Nationalrätin und Vizepräsidentin Franziska Ryser, die in Vertretung des Präsidenten Daniel Bosshard die Begrüssungsansprache hielt, befand, dass 40 Jahre für eine politische Partei kein Alter sei. Die Grünen hätten jedoch in dieser Zeit eine vergleichbare Reife und Erfahrung wie die Mitparteien erreicht. «Trotzdem sind wir auch noch jung, denn die Leute aus der Gründerzeit sind noch mit dabei und sind Mitorganisatoren dieses Festes.»
Der Zeit immer einen Schritt voraus
Wie Ryser aufzeigte, haben sich die Grünen aus losen, regionalen Gruppierungen zusammengefunden. Heute sind sie kantonal und national gut organisiert, bleiben aber eine Partei mit Bewegungscharakter. «Wir werden nicht von einer Zentrale aus dirigiert, sondern die Basis macht die Politik, im hier und jetzt.
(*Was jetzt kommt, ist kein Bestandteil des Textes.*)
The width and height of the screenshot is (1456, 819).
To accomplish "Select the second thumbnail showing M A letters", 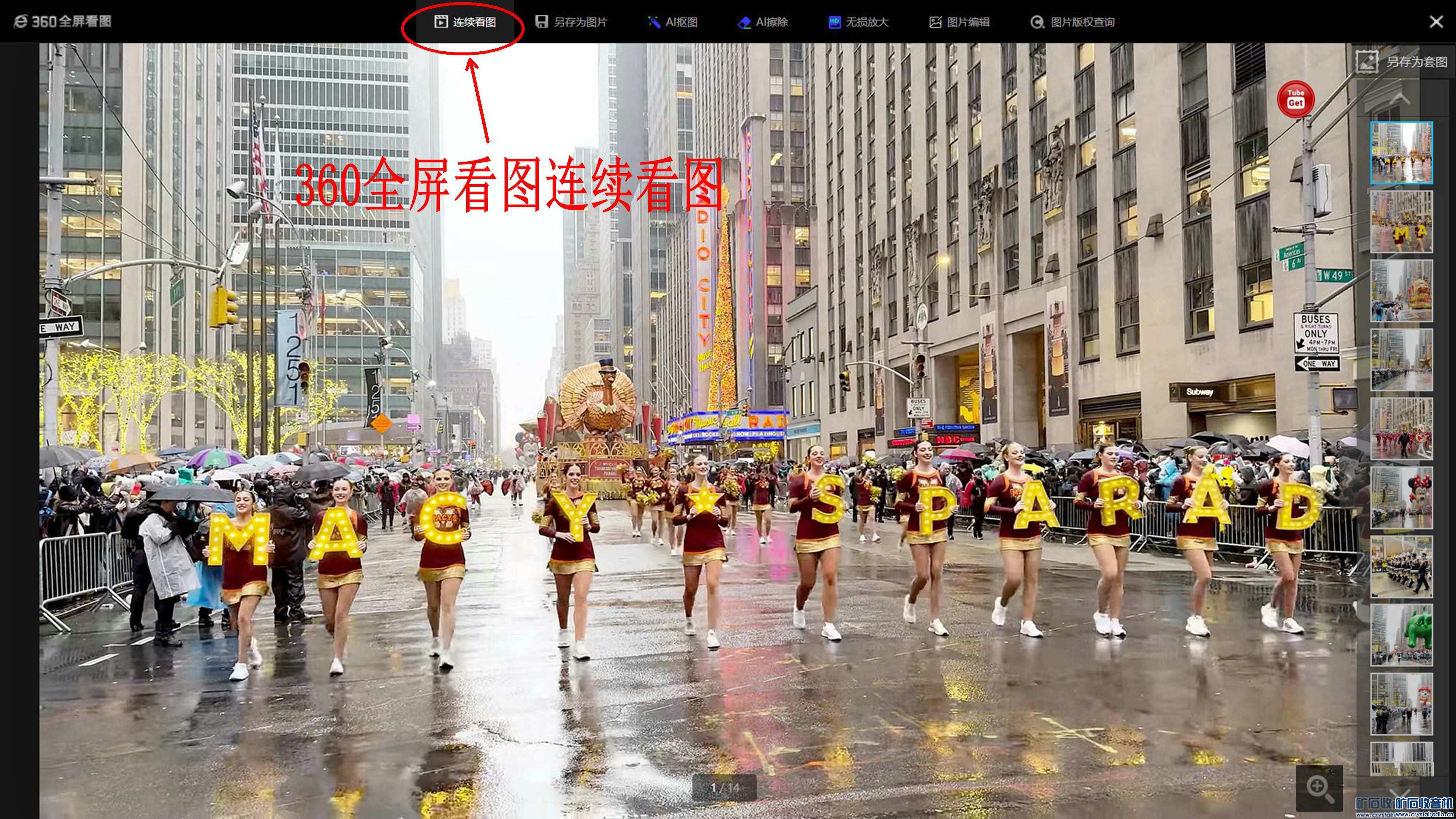I will (1401, 222).
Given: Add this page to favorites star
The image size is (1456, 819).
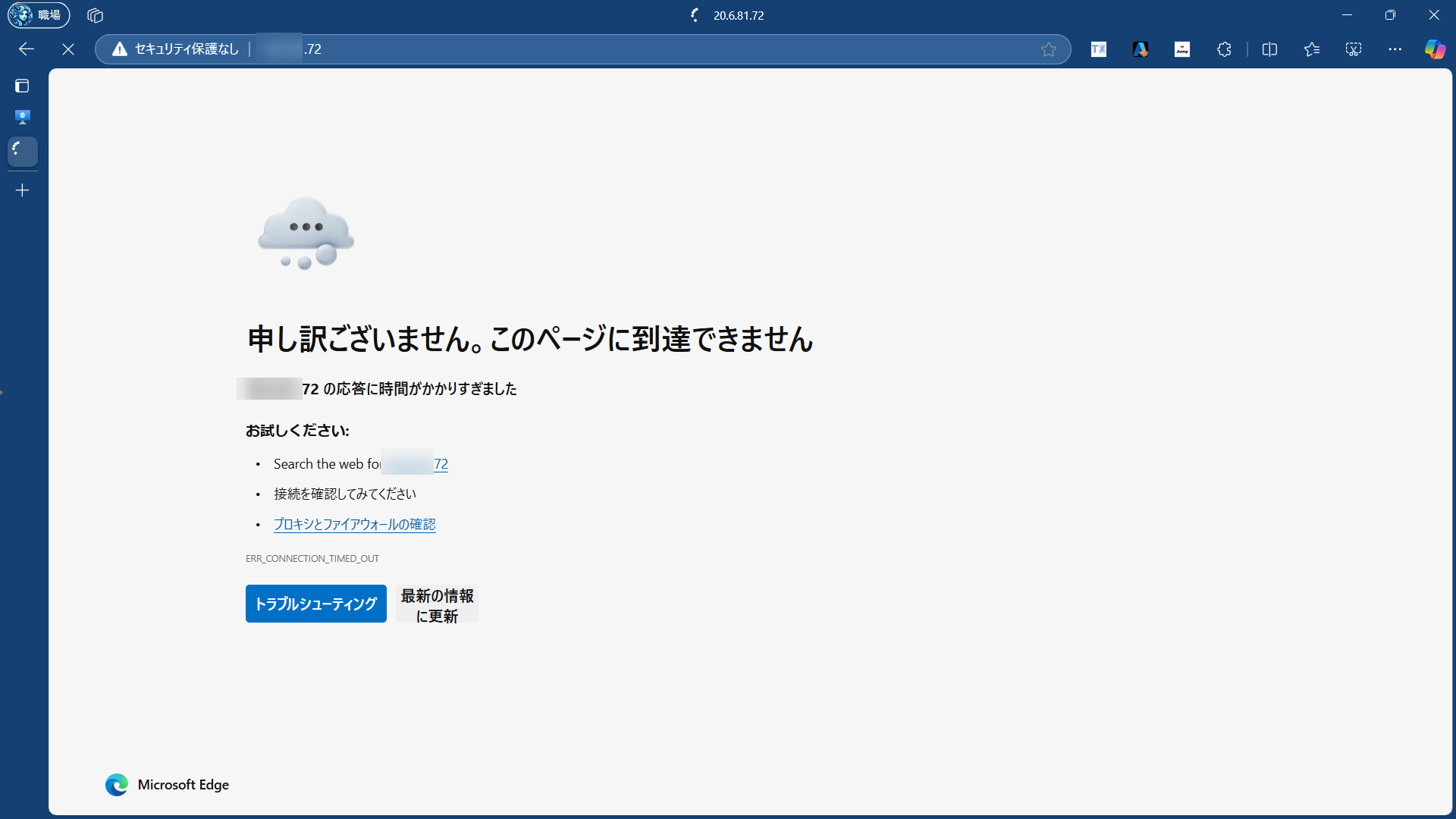Looking at the screenshot, I should coord(1048,49).
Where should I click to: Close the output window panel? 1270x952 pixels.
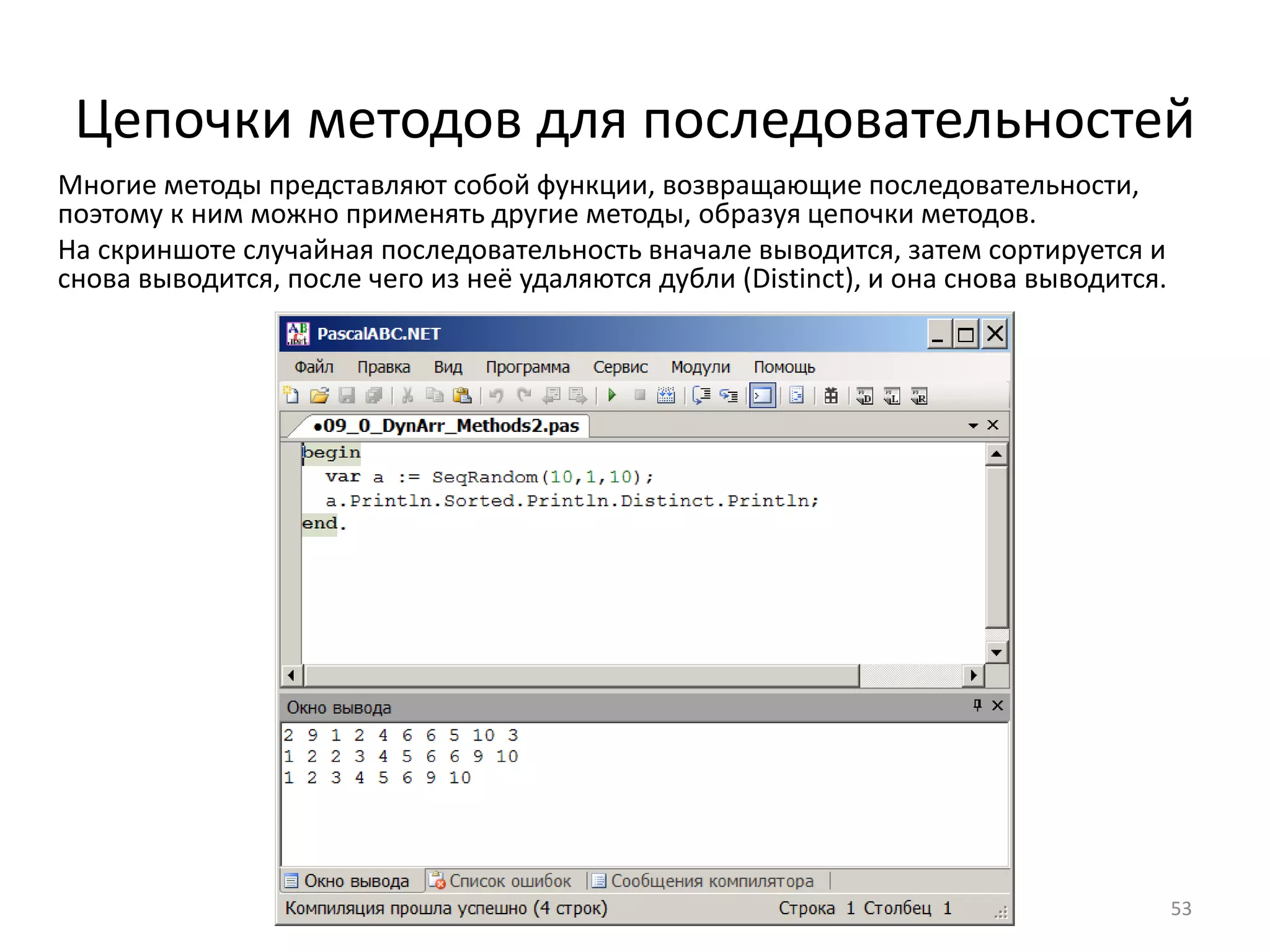(x=998, y=705)
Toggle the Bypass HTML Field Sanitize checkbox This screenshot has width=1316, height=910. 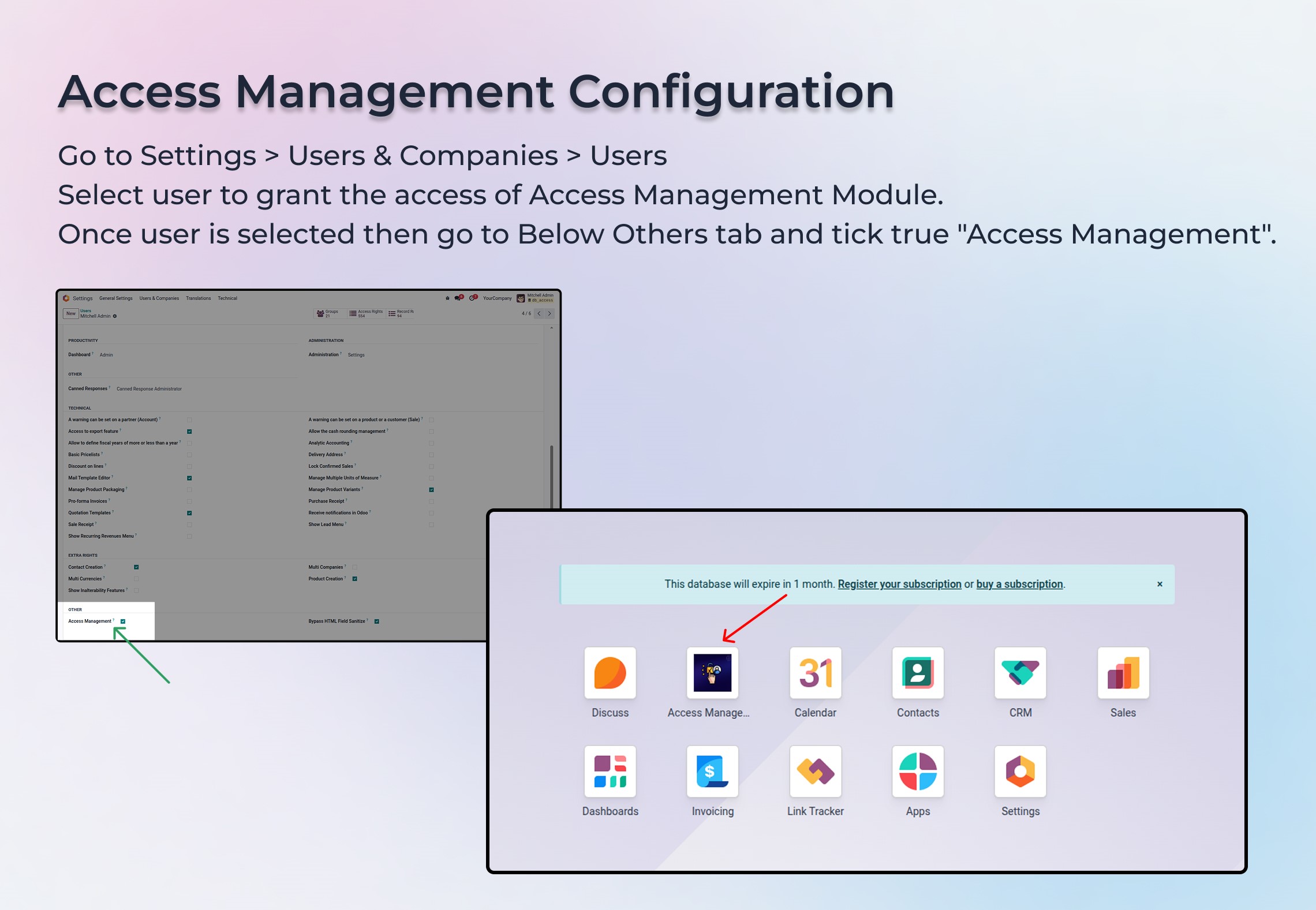point(377,621)
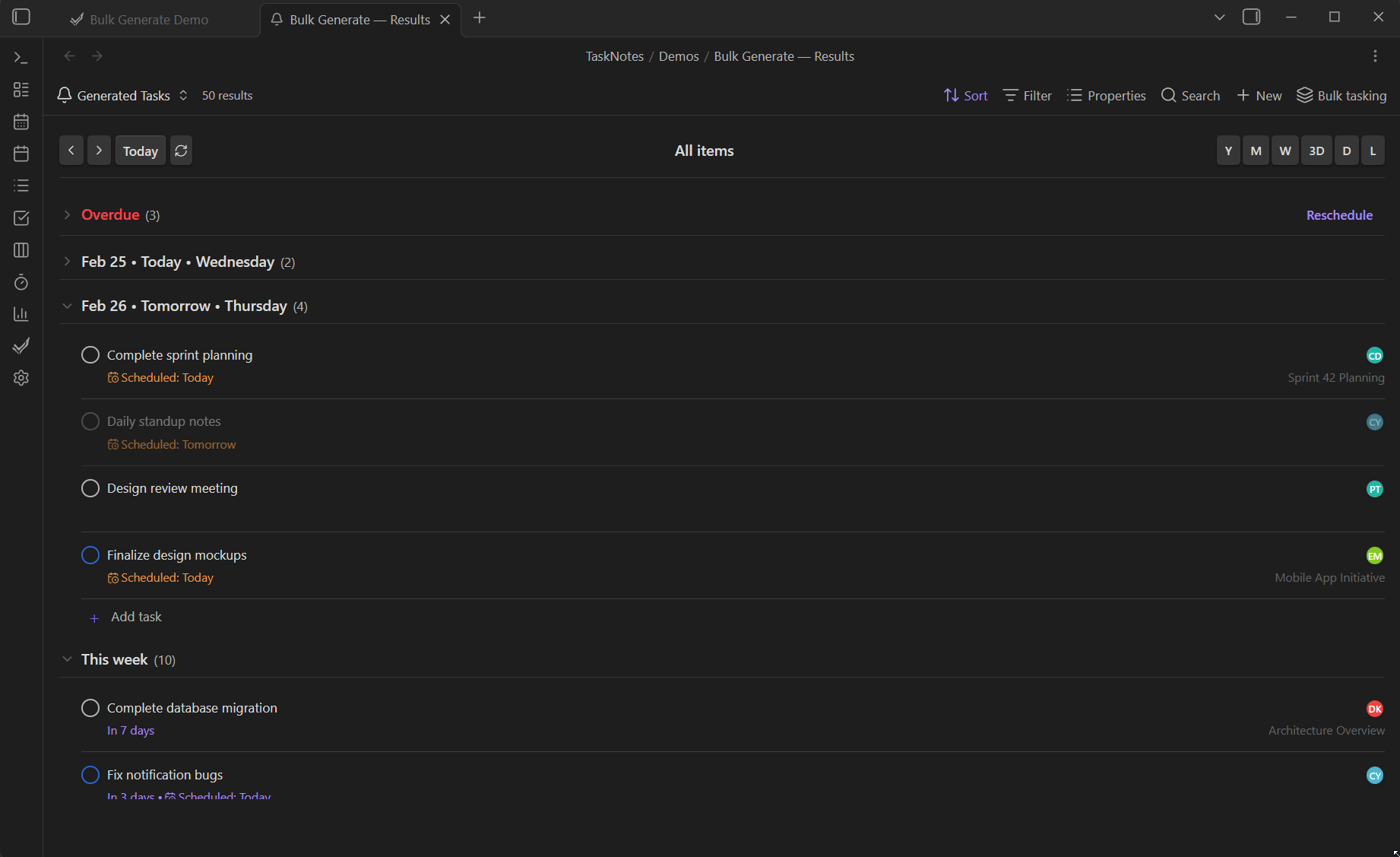Refresh the task list next to Today
This screenshot has width=1400, height=857.
pyautogui.click(x=181, y=150)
Gefundene Positionen dürfen sich auch wieder mal ändern», betonte Ryser.
Die Grünen nahmen besonders in der Zeit ihrer Entstehung eine Vorreiterrolle ein. Sie waren unbequem, haben die Auswirkungen einer auf kurzfristigen Profit ausgelegten Wirtschaft aufgezeigt und Gewohnheiten als Bequemlichkeit entlarvt. «Atom-Ausstieg, Ehe für alle, Klimaschutz oder erneuerbare Energien – die Grünen haben diese Themen angesprochen in einer Zeit, in der man für solche Aussagen belächelt wurde. Und trotzdem haben sie nicht aufgehört, bis ihre Anliegen in der Mitte der Gesellschaft angekommen sind», lobte Ryser das Engagement der Gründergeneration. «Heute weiss jede und jeder, was die Klimaerhitzung verursacht und was auf uns zukommt, wenn wir nicht bald handeln; jede und jeder weiss um die Vorteile der erneuerbaren Energien; und kaum jemand spricht sich noch öffentlich gegen eine inklusive und gleichberechtigte Gesellschaft aus.»
Als Highlights aus der Parteigeschichte erwähnte Franziska Ryser: die Wahl von Stefan Chiozza als erster grüner Kantonsrat 1984; den Einzug grüner Gruppierungen in die Stadtparlamente von St.Gallen und Wil; die Wahl von Pia Hollenstein in den Nationalrat 1991; die Exekutivmandate in Altstädten, Wil und Rapperswil-Jona; und vor Kurzem die Wahl von Diego Müggler als jüngstes Exekutivmitglied der Schweiz in der Gemeinde Steinach.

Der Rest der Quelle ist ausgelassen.